==== EXTRAIT DU TEXTE ====
Garrett Hardin en conclut qu’il est nécessaire d’imposer une limite au libre accès. Afin d’encadrer les usages et de favoriser la coordination entre les usagers, diverses voies ont été envisagées : la privatisation, la gestion publique et la gestion communautaire.

Les modèles de gestion

Je vais tout d’abord aborder la privatisation. Elle ne s’avère pas toujours efficace afin de limiter la surexploitation et la pollution de l’eau. On pourrait à première vue penser qu’un acteur étant propriétaire d’un certain volume d’eau n’est susceptible d’exploiter que ce volume, ce qui permettrait de préserver l’eau ne lui appartenant pas. Cependant, tant qu’il est possible d’acheter l’eau, les acteurs sont susceptibles de la surexploiter. De plus, l’eau étant mobile, si quelqu’un pollue l’eau lui appartenant, cette pollution peut se propager ailleurs et impacter d’autres milieux naturels et êtres humains ; et si quelqu’un surexploite l’eau lui appartenant cela risque de la même façon d’avoir un impact négatif sur la quantité d’eau disponible pour les autres acteurs. Voici un exemple d’usage industriel de l’eau entraînant une surexploitation : le Mexique est le premier pays consommateur de Coca Cola au monde, alors que 12 millions de mexicains n’ont pas accès à l’eau potable (sur un total de 119 millions d’habitants). Cependant, la fabrication d’un litre de Coca Cola nécessite au moins deux litres d’eau, c’est pourquoi Coca Cola contribue à la raréfaction des ressources en eau au Mexique 5. Par ailleurs, au-delà de la question de l’efficacité de la privatisation afin de prévenir la surexploitation et la pollution, ce modèle de gestion engendre par définition une dénaturation de la notion de bien commun, et aboutit à une nouvelle tragédie, celle de la dépossession. Je reviendrais si nécessaire sur cette problématique de la privatisation, si j’y suis confrontée durant mon Etika Tour.

 

Dans le cas de l’accès à l’eau potable et à l’assainissement qui m’intéresse plus particulièrement, la question de la privatisation est différente car elle ne concerne pas la ressource en eau à proprement parler, mais le fait que ce soit un acteur privé qui soit en charge de distribuer l’eau potable puis de traiter les eaux usées. Dans ce cas, la force du secteur privé réside dans son accès aux capitaux lui permettant de facilement mettre en œuvre des infrastructures, ainsi que dans son expertise qui lui est utile pour mener à bien des opérations complexes. Cependant, la gestion privée de l’eau est souvent synonyme d’un prix plus élevé de l’eau que la gestion publique 6 et d’une exclusion des personnes les plus pauvres étant incapables de payer les services d’accès à l’eau ; et la question de l’encadrement par la puissance publique et par les citoyens se pose.
====
## OBJECTIF 1
D'après le texte sur la gestion de l'eau, quelle quantité d'eau faut-il au minimum pour fabriquer un litre de Coca Cola ?
## OBJECTIF 2
Transcrivez à l'identique le passage du texte sur la gestion de l'eau qui va de "Garrett Hardin en" jusqu'à "la gestion communautaire." inclus.
## OBJECTIF 3
Prolongez le texte sur la gestion de l'eau en reprenant juste après sa dernière phrase.
Le matériel présenté ensuite est indépendant du texte sur la gestion de l'eau.
==== JEU DE DONNÉES ====
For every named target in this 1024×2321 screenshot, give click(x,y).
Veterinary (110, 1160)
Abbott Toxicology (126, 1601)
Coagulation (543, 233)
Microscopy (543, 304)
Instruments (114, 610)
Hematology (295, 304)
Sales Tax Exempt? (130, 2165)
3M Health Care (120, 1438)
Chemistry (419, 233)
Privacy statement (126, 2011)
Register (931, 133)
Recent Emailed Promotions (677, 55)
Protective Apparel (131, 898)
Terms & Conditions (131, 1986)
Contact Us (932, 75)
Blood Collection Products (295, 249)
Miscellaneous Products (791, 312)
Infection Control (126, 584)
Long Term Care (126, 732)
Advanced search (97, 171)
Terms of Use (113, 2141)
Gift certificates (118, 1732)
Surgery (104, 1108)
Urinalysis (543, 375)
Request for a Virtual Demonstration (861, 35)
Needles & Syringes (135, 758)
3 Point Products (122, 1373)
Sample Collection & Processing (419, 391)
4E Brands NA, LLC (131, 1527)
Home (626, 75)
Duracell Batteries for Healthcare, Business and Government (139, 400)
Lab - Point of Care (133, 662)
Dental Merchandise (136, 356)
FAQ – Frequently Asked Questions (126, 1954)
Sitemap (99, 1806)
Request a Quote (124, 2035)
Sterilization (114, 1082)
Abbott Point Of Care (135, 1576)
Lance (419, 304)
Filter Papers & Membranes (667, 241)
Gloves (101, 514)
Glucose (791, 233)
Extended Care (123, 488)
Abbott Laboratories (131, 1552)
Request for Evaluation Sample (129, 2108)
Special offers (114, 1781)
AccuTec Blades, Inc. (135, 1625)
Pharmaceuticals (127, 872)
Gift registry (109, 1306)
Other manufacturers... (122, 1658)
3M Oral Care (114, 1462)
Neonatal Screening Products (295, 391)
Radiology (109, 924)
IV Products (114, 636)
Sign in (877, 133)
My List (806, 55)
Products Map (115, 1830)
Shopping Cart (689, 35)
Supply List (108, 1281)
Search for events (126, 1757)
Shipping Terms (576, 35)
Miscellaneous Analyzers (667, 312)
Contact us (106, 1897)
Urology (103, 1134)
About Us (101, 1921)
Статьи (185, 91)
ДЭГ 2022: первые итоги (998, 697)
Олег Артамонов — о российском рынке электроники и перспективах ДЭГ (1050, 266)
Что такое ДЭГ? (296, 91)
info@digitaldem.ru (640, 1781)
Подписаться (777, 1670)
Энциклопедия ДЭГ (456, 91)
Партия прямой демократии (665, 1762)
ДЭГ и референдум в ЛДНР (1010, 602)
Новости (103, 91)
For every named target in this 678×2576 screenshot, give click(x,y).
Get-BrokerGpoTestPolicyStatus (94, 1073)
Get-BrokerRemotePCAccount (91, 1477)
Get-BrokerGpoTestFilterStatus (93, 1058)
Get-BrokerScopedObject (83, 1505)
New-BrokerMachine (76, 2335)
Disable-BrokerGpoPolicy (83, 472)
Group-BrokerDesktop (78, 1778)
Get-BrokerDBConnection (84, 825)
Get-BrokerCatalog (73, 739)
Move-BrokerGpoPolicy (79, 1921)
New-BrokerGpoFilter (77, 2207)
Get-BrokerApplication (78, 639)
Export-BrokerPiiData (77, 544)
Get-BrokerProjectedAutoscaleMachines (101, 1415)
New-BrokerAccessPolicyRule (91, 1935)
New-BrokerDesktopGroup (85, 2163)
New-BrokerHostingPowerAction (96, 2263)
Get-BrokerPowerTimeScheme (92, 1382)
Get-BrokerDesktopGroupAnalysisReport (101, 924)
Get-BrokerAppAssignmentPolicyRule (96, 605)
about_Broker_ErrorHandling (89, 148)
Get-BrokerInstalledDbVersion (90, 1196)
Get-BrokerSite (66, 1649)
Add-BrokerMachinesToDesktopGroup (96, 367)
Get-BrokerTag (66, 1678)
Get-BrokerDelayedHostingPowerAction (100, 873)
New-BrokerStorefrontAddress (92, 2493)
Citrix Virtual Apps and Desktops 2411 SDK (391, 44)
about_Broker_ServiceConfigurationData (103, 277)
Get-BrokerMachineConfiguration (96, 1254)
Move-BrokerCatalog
====
## RÉPONSE FINALE 1
Il faut au moins deux litres d'eau.

## RÉPONSE FINALE 2
Garrett Hardin en conclut qu’il est nécessaire d’imposer une limite au libre accès. Afin d’encadrer les usages et de favoriser la coordination entre les usagers, diverses voies ont été envisagées : la privatisation, la gestion publique et la gestion communautaire.

## RÉPONSE FINALE 3
 

La seconde voie est la gestion publique de l’eau. Concernant les usages agricoles et industriels de l’eau, la puissance publique a un pouvoir d’autorisation ainsi que de négociation. Je serais amenée à préciser ce point ultérieurement si je rencontre ce cas de figure lors de mon Etika Tour.

 

Dans le cas de l’accès à l’eau potable et à l’assainissement, les avantages par rapport à la gestion privée sont que le prix de l’eau est généralement plus faible, et que même les plus pauvres bénéficient du droit à l’accès à l’eau, comme nous l’avons vu précédemment. Cependant, contrairement au secteur privé, le secteur public peut éventuellement avoir un problème d’accès aux capitaux.

 

La gestion de l’eau concernant l’eau potable et l’assainissement peut également être partiellement publique et partiellement privée, à des degrés divers. Par exemple, le fait que la puissance publique possède uniquement les infrastructures et ouvre le marché à la concurrence laisse une place importante au secteur privé ; alors que si uniquement une partie limitée de la prestation est menée par un acteur privé, la privatisation est restreinte 7. Voici un exemple pour lequel la place du secteur privé est limitée : Eau de Paris gère la production, la facturation et la distribution d’eau potable à Paris, mais sous-traite certaines missions, notamment en matière de travaux ou de services spécifiques 8.

 

La troisième voie est le modèle communautaire, c’est une méthode traditionnelle de gestion de l’eau : le principe est qu’une communauté se réunisse localement pour discuter de l’administration de l’eau. Ce modèle s’inscrit pleinement dans une logique démocratique mais fait cependant face à des enjeux de professionnalisation et de financement.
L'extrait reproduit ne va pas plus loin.